Document source:
• • • • • • •

Les détails manquaient; mais M. le Prince en savait assez pour mesurer l’étendue du désastre : « Ce nouveau malheur rend les affaires bien difficiles; plus que jamais il faut songer à ne pas faire de fautes, » écrit-il aussitôt à M. le Duc[2]. Il n’importe pas moins de calculer juste, car on ne doit plus compter en Alsace sur les troupes de Chazeron ; immédiatement M. le Prince leur a donné une autre direction ; elles ne dépasseront pas la Moselle. Lui-même quitte sa suite, retrouve son allure d’antan, brûle les étapes; la jeunesse des villes lui sert d’escorte. Il passe deux jours à Nancy, deux jours bien employés, pourvoit à l’armement des fuyards de Consaarbrück, assure le ravitaillement des places menacées et mal garnies, Metz, Thionville, Tout, Verdun, Phalsbourg, en renforce les garnisons ; La Feuillade prendra le commandement. Tout fut approuvé par le Roi ; Louvois se contenta de remplacer La Feuillade par Rochefort, l’homme en vue dans le cabinet du ministre[3] ; c’était aussi un vieux compagnon de Condé, qui ne fit aucune observation. Puis il reprend sa course, franchit la montagne de Saint-Dié, le défilé de Sainte-Marie-aux-Mines, et, le 18 août, embrasse son fils au camp de Châtenois.


V. — M. LE PRINCE A SON ARMÉE (18 AOUT). SECOURS DE HAGUENAU.

Quand on considère les difficultés que présentait alors le passage des Vosges, — même sur les points tels que Saint-Dié et Sainte-Marie, où il était relativement plus facile, plus fréquenté, mieux préparé, — les pentes raides, les gorges étroites, les torrens profonds, tous ces chemins à peine ouverts, défoncés par les pluies, sillonnés par les charrois (car c’était la seule voie de ravitaillement de l’armée), on se demande comment cet invalide a pu si rapidement, parmi tant d’obstacles, parcourir de tels espaces. Et cependant, du fond de sa chaise cahotée, il avait pu

  1. M. le Prince à Louvois ; Nancy, 16 août. A. C. (minute autographe).
  2. 13 août. A. C.
  3. On disait que la maréchale surtout était en faveur. — M. le Prince à Louvois; le Roi et Louvois à M. le Prince; 15, 16 août. A. C.

• • • • • • •

Bloc de données:
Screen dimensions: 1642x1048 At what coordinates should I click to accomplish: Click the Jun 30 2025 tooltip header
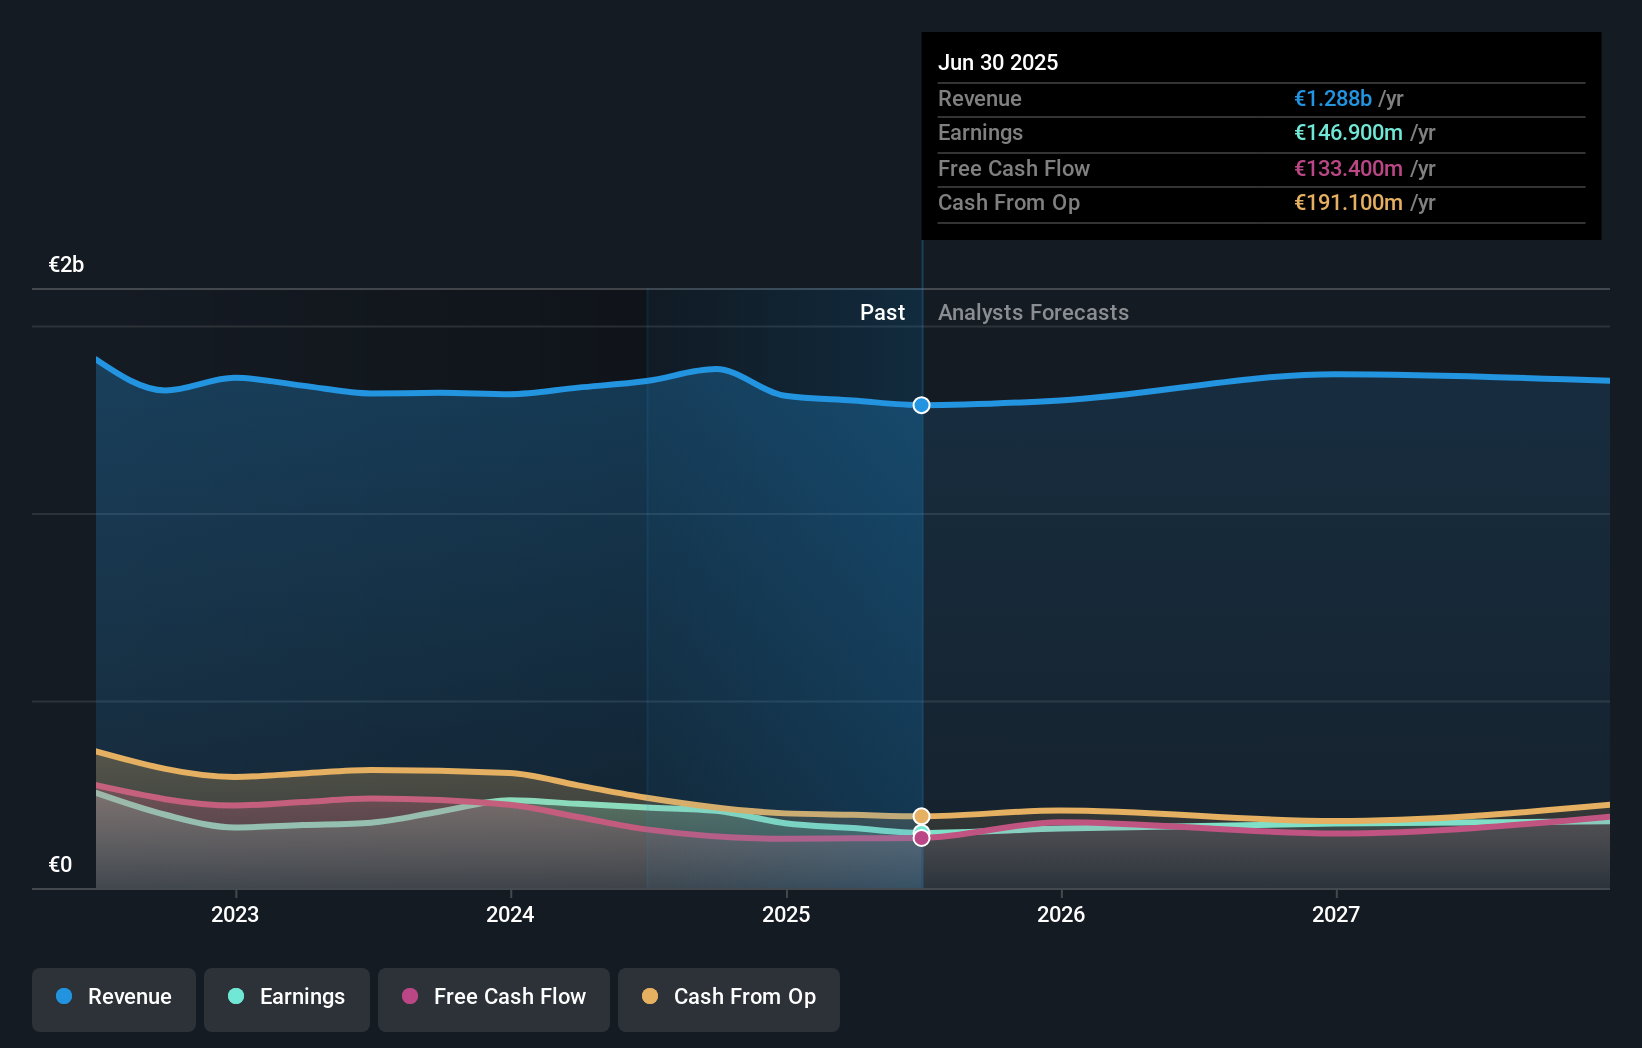pyautogui.click(x=998, y=62)
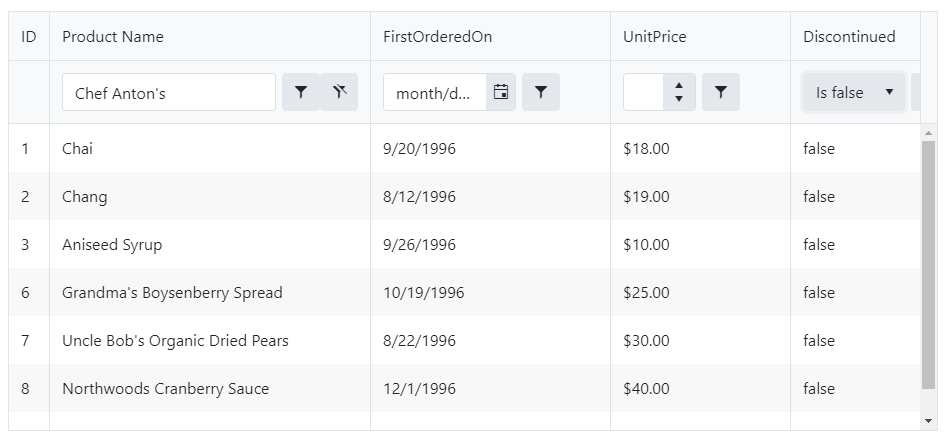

• • • • • • •

Votre objectif: Veuillez extraire mot pour mot le passage du document source qui va de « 2. 13 août. » jusqu'à « 15, 16 août. A. C. » inclus.

Résultat obtenu:
2. 13 août. A. C.
  3. On disait que la maréchale surtout était en faveur. — M. le Prince à Louvois; le Roi et Louvois à M. le Prince; 15, 16 août. A. C.